● Exercise objective: From the listing below, output the lines between the one with "The image size is (1512, 788)." and the one with "Click the circled X remove icon", including those two, and nothing else. Pictures are not copied.

● Raw data:

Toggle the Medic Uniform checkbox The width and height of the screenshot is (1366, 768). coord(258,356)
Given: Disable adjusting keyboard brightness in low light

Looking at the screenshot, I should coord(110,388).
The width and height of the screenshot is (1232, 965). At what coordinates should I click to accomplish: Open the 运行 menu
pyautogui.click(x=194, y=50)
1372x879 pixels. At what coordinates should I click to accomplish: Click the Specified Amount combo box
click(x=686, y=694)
...
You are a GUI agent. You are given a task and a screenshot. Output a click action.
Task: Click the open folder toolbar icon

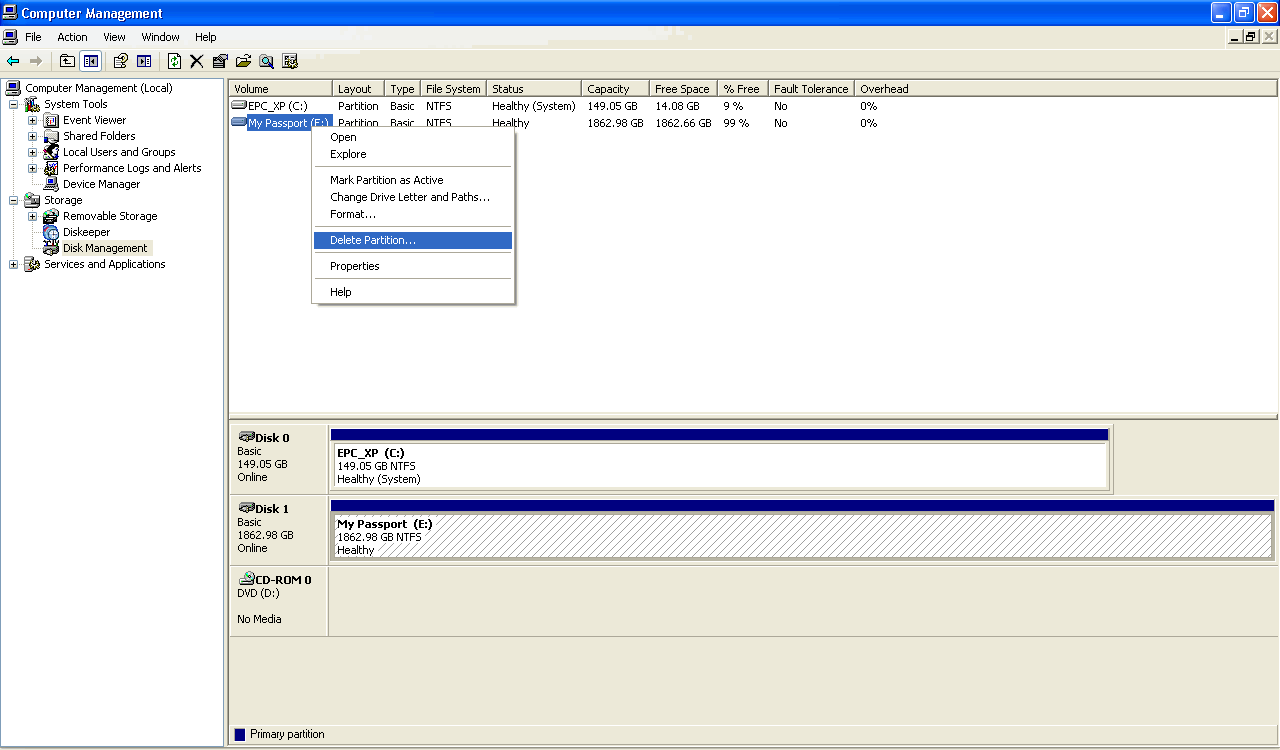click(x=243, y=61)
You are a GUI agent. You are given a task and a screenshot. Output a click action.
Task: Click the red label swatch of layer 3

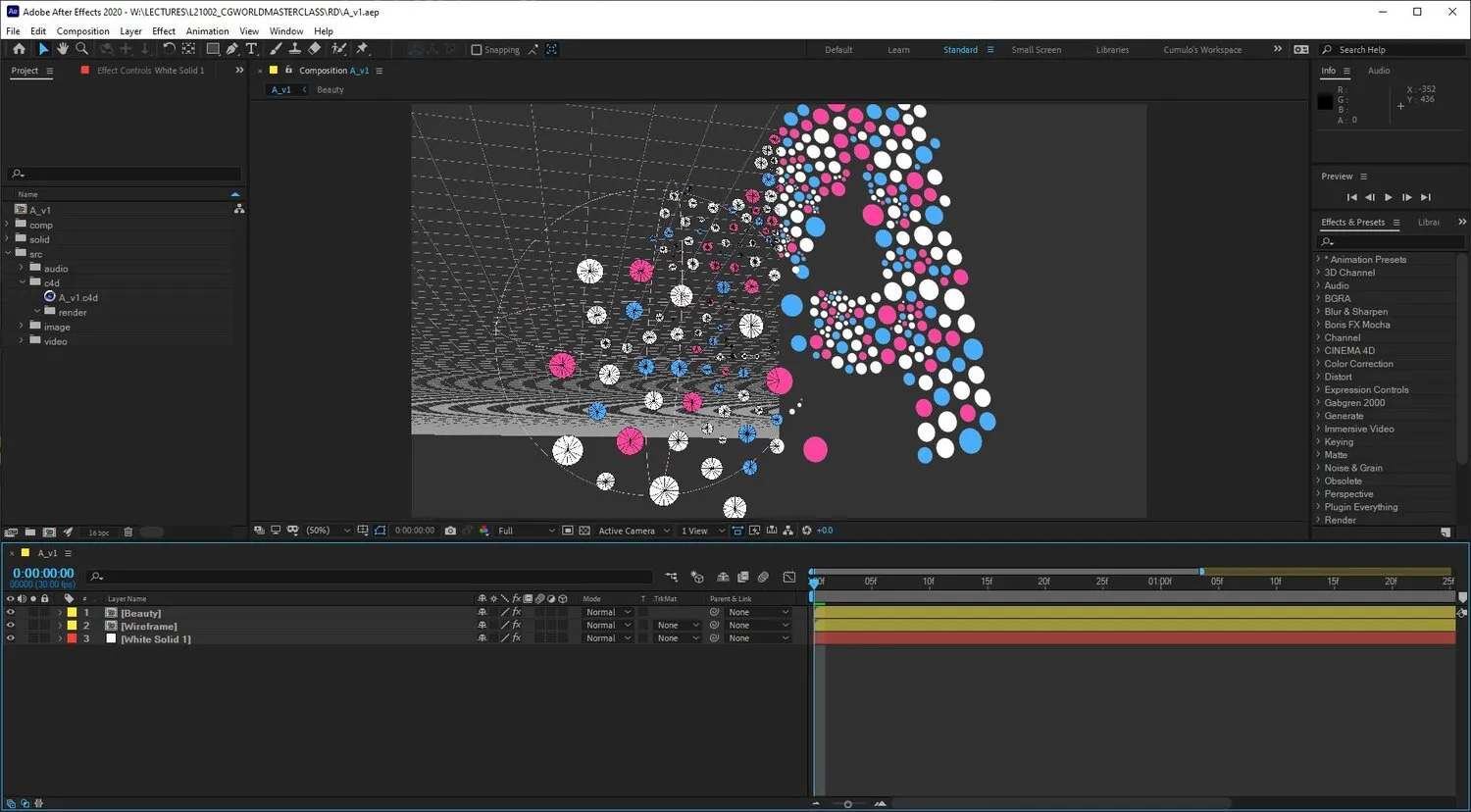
==
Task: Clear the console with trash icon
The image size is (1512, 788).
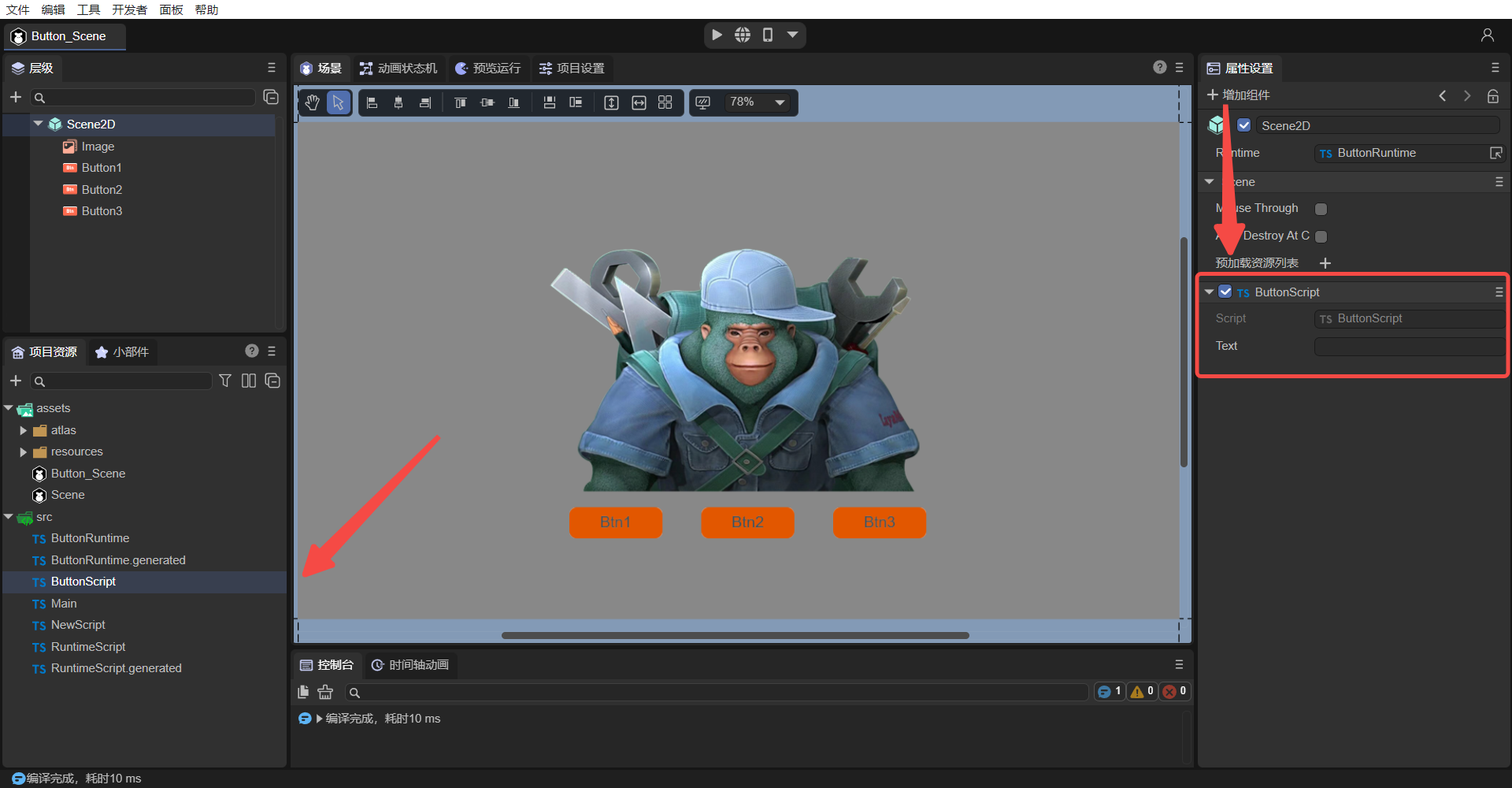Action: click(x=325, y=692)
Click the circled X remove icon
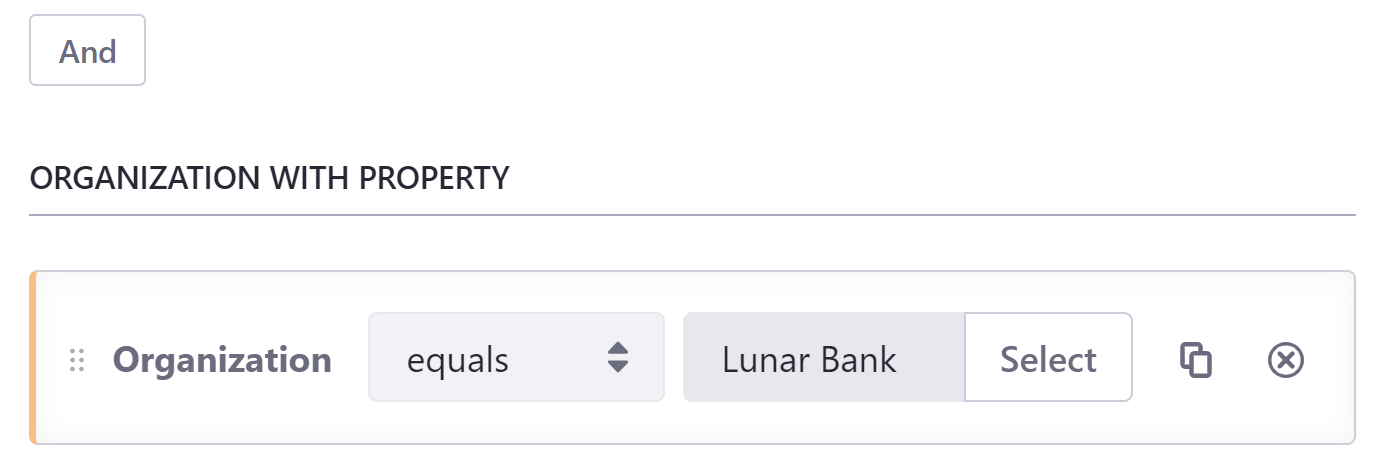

● Result:
The image size is (1512, 788).
Action: click(x=325, y=692)
Click the circled X remove icon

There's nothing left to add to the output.